Le rôle du plaisir dans ses rapports était évident, autant pour lui que pour moi, mais je savais aussi que cela ne pouvait pas durer, tourner en grand amour, ce que je cherchais.  La très grande majorité du temps, je partageais ce plaisir avec des gens que je revoyais que très rarement ou pas du tout.  Le plaisir pour le plaisir. Le plaisir espacé d’une éternité entre chaque aventure.  Mais, ça nourrissait ma mémoire et le désir de recommencer.  Je trouvais plus normal de rechercher le plaisir que le sacrifice.
 
Pour moi, l’amourajoie était la porte d’entrée de l’amour.  Il y avait déjà une différence entre mettre la main sur le pénis par curiosité, par hommage à la beauté, et vivre à ses côtés et l’aimer. 

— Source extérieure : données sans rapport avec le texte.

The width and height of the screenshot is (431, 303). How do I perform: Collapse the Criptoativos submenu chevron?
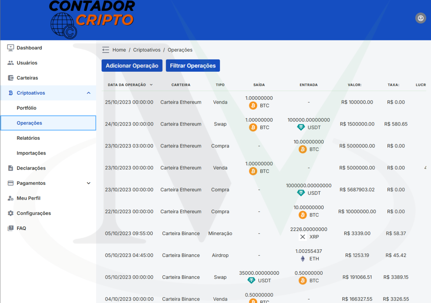click(89, 93)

Bizarrement, le sexe prend moins de place dans les relations quand elles se prolongent.  La tendresse, la complicité, le partage du bonheur, le plaisir d’être ensemble prennent tout l’espace.  Les joies ne se meublent pas seulement par une aventure sexuelle momentanée, mais exige sa répétition à travers l’amitié naissante.

Je commençais à faire de sérieuses différences entre le message du Christ et le fanatisme chrétien des mangeuses de balustrades qui se centrait sur l’unique interdit du sexe.  Une vraie maladie. 

C’était tellement fou qu’on ne pouvait même pas se questionner sur sa propre sexualité sans passer pour un cochon.


Par contre, tu ne peux pas vivre le contraire de ce que tu es, seulement parce qu’une société est assez bornée pour condamner toutes formes de relations sexuelles en dehors du mariage.

Cette année fut assez heureuse.  J’étais politiquement devenu fanatique, mais il me semblait que la police ne s’intéressait plus à nous.  Petit à petit, les choses revenaient au naturel et la poésie reprenait le dessus.